• **RECORDS TO USE**
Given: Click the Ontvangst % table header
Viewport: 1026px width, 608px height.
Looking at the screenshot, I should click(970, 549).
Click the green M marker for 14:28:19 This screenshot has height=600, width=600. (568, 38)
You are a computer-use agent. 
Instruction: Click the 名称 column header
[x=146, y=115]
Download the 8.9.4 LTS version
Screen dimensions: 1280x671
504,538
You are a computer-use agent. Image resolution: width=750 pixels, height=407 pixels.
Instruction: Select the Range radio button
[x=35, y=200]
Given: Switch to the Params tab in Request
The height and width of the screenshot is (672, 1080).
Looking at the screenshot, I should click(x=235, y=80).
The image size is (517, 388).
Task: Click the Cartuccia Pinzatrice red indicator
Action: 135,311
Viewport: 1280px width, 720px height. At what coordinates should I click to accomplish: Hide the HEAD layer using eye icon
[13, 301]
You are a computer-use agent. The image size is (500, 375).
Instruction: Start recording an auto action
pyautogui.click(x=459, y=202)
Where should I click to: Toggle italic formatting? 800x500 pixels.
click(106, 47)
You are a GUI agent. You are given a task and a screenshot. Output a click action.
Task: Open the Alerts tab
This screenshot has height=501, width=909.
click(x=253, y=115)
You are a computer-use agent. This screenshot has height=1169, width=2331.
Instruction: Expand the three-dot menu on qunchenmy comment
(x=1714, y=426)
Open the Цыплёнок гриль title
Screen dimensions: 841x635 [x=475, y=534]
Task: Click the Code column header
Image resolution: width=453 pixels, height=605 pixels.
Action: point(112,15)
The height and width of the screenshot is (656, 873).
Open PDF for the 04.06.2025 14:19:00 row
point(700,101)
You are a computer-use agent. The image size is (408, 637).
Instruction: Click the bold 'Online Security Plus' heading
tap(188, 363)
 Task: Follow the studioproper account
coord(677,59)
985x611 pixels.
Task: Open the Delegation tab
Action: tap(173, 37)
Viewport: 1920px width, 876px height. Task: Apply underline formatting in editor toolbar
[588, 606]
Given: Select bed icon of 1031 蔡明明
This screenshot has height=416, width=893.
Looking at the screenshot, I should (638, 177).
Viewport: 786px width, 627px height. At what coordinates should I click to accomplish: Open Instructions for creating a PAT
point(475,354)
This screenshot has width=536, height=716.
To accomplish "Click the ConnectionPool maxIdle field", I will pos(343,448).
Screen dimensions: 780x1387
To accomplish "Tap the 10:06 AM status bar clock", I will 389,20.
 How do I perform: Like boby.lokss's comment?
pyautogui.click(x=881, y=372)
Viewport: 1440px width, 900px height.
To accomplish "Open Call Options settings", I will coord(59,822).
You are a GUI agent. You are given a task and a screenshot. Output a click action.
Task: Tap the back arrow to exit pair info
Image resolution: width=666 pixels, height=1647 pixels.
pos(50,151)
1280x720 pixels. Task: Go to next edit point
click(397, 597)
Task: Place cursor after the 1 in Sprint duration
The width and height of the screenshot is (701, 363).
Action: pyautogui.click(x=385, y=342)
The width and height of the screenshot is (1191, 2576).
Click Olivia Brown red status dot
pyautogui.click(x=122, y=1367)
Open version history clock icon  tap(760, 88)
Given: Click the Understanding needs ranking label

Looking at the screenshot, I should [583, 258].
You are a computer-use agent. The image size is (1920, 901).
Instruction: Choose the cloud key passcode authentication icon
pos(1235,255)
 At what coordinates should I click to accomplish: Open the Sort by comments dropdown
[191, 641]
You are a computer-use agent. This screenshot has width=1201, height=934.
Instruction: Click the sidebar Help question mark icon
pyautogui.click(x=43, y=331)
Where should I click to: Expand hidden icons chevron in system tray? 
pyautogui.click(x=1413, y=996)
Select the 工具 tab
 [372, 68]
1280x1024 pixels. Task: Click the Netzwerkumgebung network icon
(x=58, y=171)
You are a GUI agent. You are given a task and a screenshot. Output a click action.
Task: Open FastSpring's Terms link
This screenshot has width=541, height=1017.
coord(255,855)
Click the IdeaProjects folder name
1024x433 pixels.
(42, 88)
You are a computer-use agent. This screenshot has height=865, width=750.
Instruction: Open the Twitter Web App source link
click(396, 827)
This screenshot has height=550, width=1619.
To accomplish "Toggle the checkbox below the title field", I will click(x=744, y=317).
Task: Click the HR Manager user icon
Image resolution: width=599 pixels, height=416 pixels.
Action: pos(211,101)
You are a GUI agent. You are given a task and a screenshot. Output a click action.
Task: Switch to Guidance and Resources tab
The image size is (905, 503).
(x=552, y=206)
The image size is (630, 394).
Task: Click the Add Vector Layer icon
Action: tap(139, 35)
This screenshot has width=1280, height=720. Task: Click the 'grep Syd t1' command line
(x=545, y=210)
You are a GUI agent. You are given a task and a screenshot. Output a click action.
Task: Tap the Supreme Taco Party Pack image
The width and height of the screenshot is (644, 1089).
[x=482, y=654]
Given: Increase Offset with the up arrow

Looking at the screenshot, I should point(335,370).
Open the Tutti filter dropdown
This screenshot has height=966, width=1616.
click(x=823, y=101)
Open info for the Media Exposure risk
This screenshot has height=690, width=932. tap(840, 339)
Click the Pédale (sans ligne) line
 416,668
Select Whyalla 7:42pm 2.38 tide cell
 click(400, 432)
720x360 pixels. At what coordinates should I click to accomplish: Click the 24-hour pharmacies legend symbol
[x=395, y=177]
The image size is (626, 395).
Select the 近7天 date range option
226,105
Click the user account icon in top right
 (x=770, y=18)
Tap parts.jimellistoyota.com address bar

• **WHAT IS REQUIRED**
Working from the listing above, pick out every line that has "Switch" and copy it.

• **EXERCISE RESULT**
Given: Switch to the Params tab in Request
Task: Switch to Guidance and Resources tab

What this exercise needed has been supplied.